● Information supplied:
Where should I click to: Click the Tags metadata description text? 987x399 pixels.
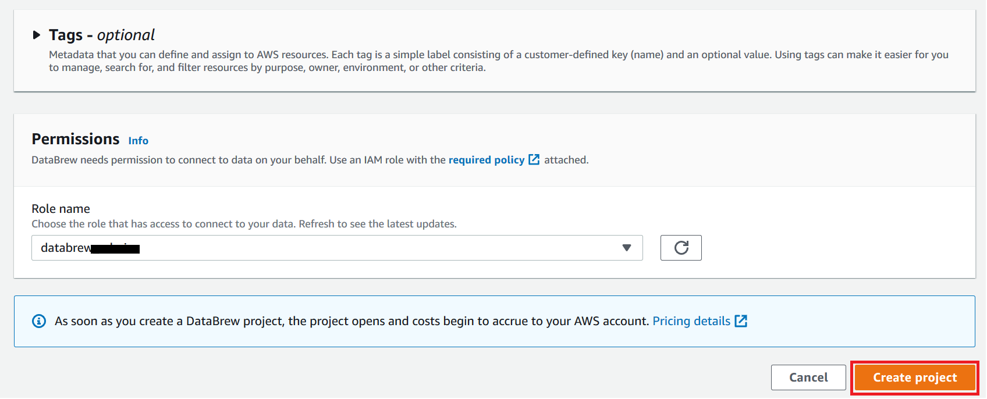click(x=498, y=61)
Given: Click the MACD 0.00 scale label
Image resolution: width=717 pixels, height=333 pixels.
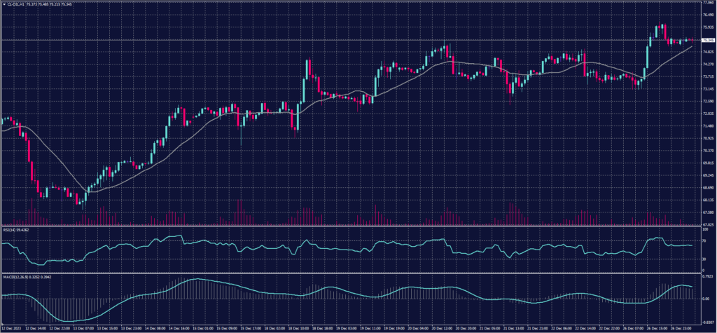Looking at the screenshot, I should (703, 298).
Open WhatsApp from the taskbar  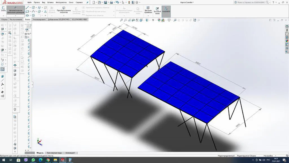coord(33,160)
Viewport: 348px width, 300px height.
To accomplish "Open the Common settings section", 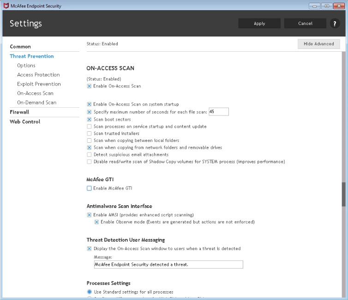I will click(20, 47).
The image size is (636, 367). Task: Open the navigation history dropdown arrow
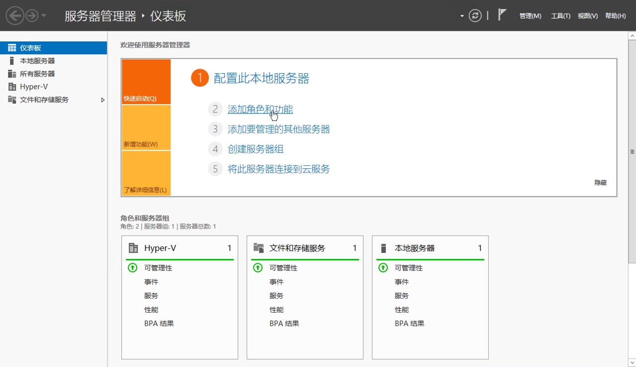point(44,16)
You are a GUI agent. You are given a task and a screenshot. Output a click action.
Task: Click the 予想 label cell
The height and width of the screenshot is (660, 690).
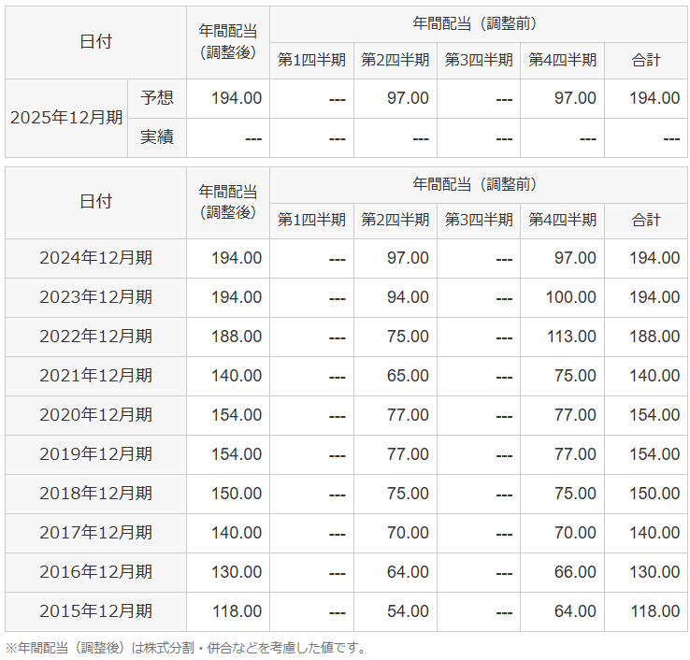[x=157, y=98]
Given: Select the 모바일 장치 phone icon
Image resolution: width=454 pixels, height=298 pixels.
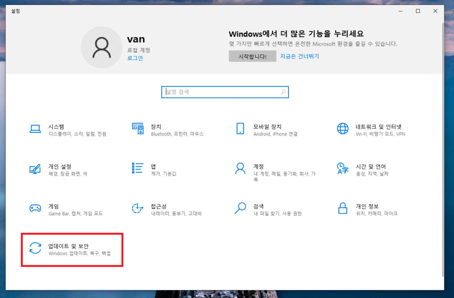Looking at the screenshot, I should coord(240,129).
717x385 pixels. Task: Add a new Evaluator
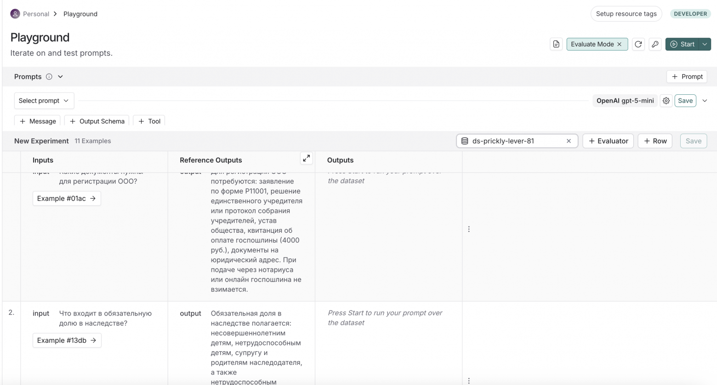(608, 141)
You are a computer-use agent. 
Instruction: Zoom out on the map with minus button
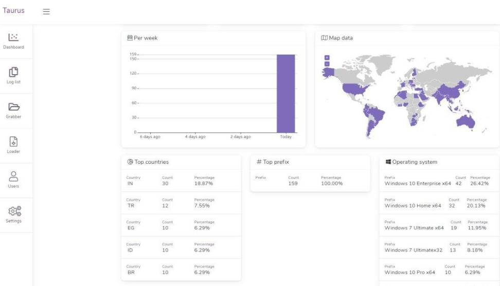coord(327,63)
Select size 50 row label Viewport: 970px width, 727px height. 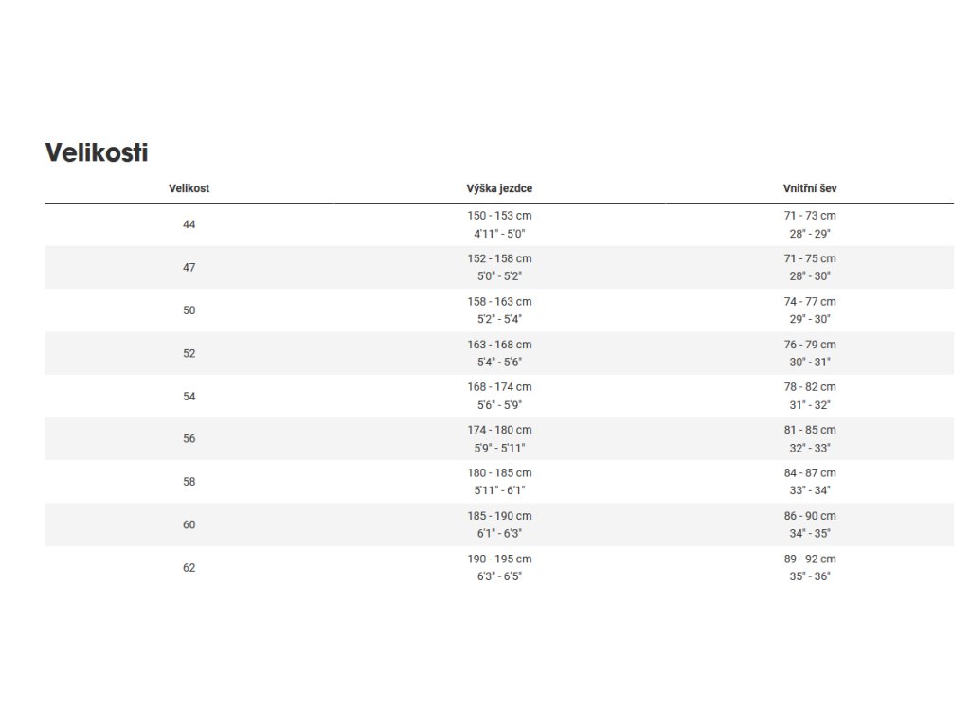click(x=189, y=310)
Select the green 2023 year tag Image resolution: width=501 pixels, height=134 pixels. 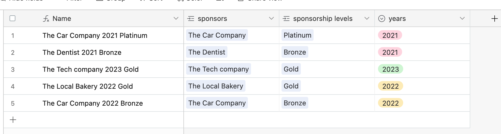(x=391, y=69)
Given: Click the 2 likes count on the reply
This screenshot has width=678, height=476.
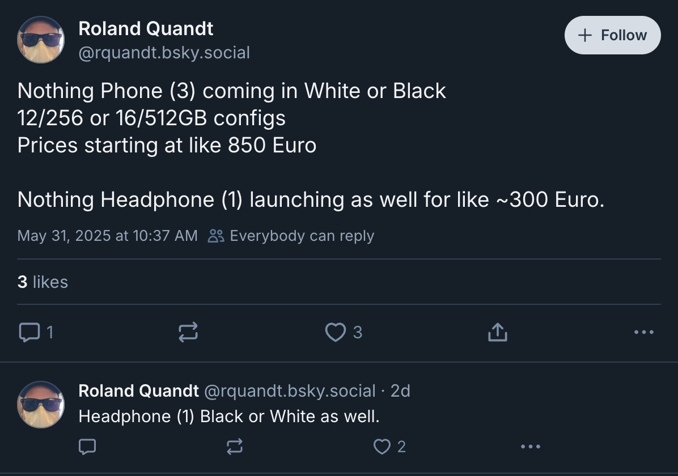Looking at the screenshot, I should click(402, 447).
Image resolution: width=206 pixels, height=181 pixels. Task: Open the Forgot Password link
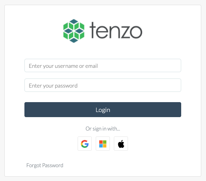(x=45, y=165)
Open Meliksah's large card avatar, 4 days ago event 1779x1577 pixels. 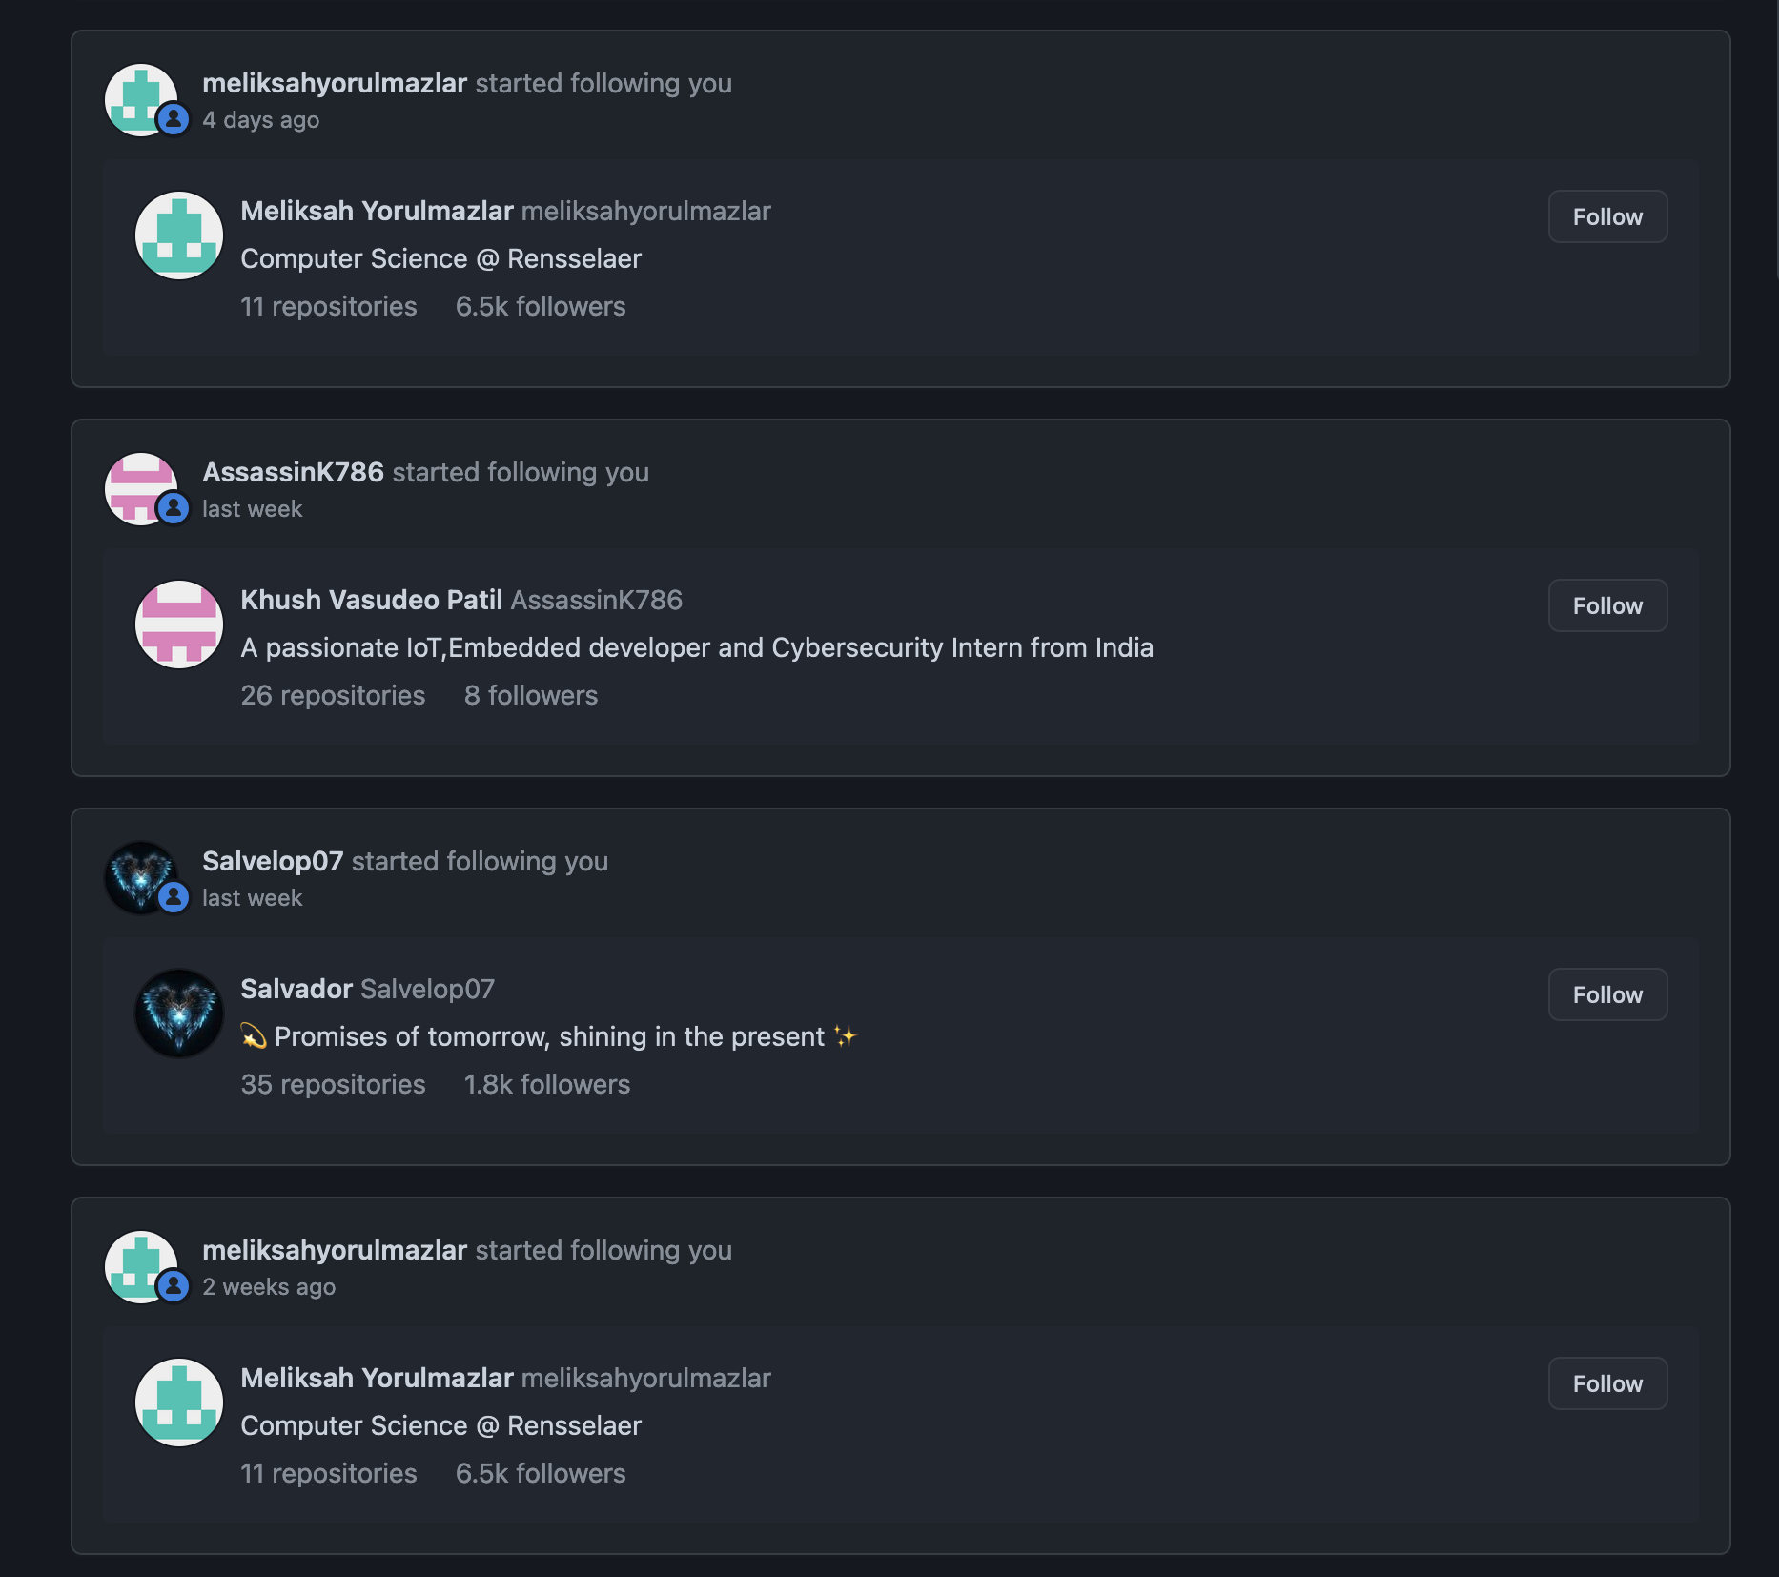point(179,236)
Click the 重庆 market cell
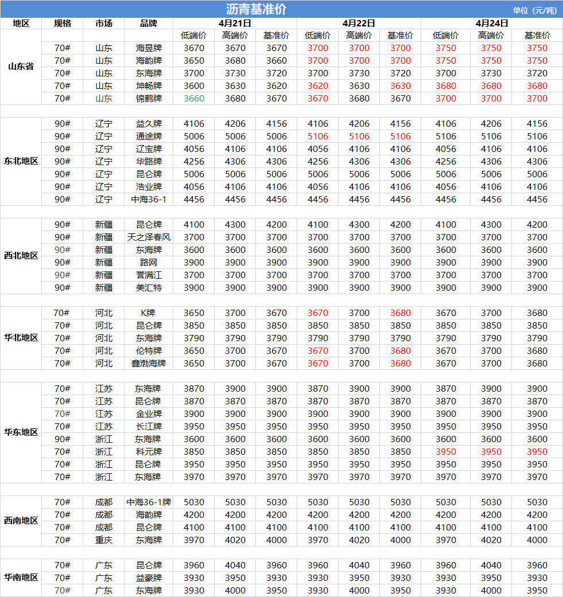The image size is (563, 597). [104, 540]
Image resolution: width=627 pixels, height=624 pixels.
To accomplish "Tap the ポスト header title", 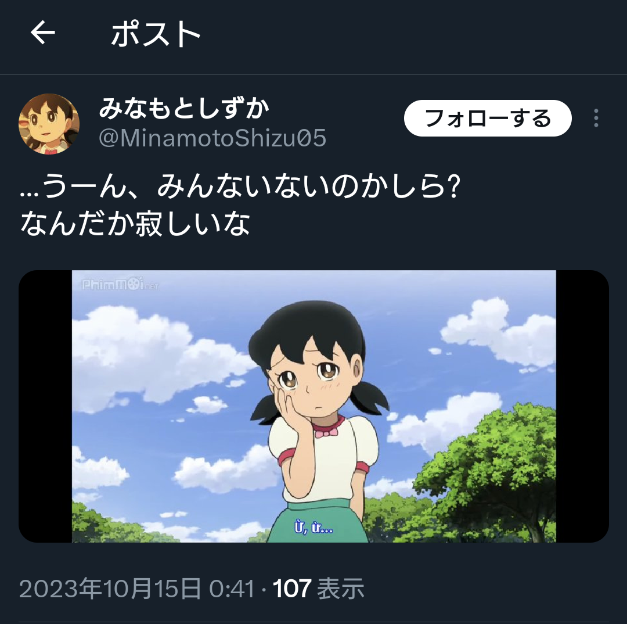I will [x=156, y=34].
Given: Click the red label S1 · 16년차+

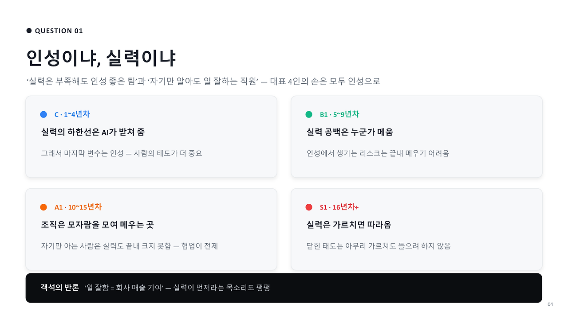Looking at the screenshot, I should pyautogui.click(x=339, y=207).
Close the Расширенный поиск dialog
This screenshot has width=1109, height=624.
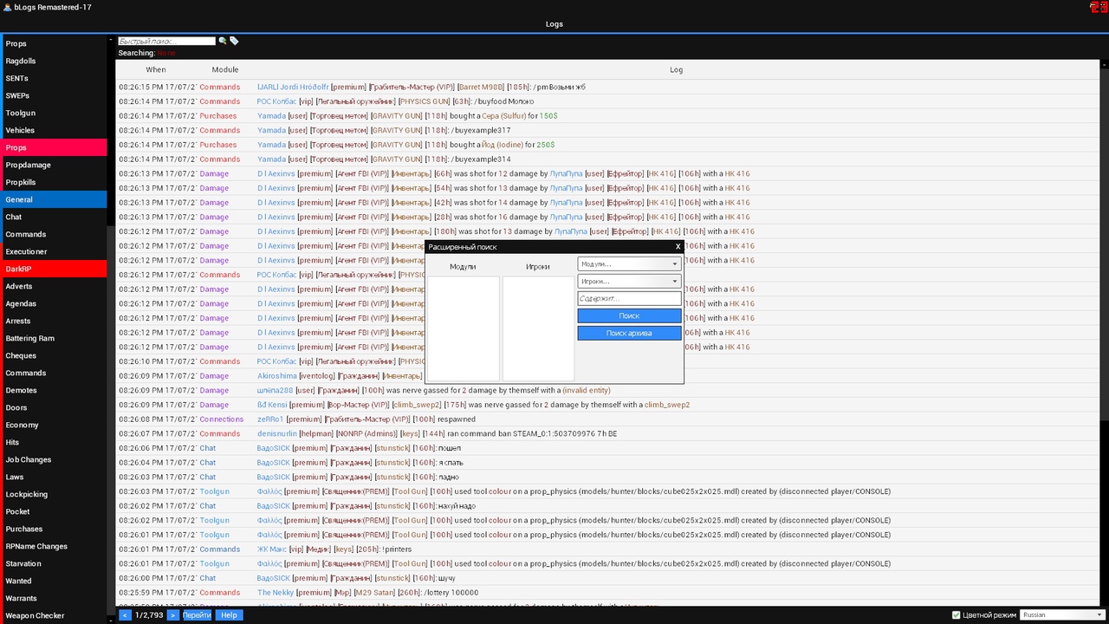(x=678, y=247)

● Problem description: Check each line above for the word "agent", and copy the lines where it appears.

● Exercise result:
You are a GUI agent. You are given a task and a screenshot. Output a click action.
You are a computer-use agent. 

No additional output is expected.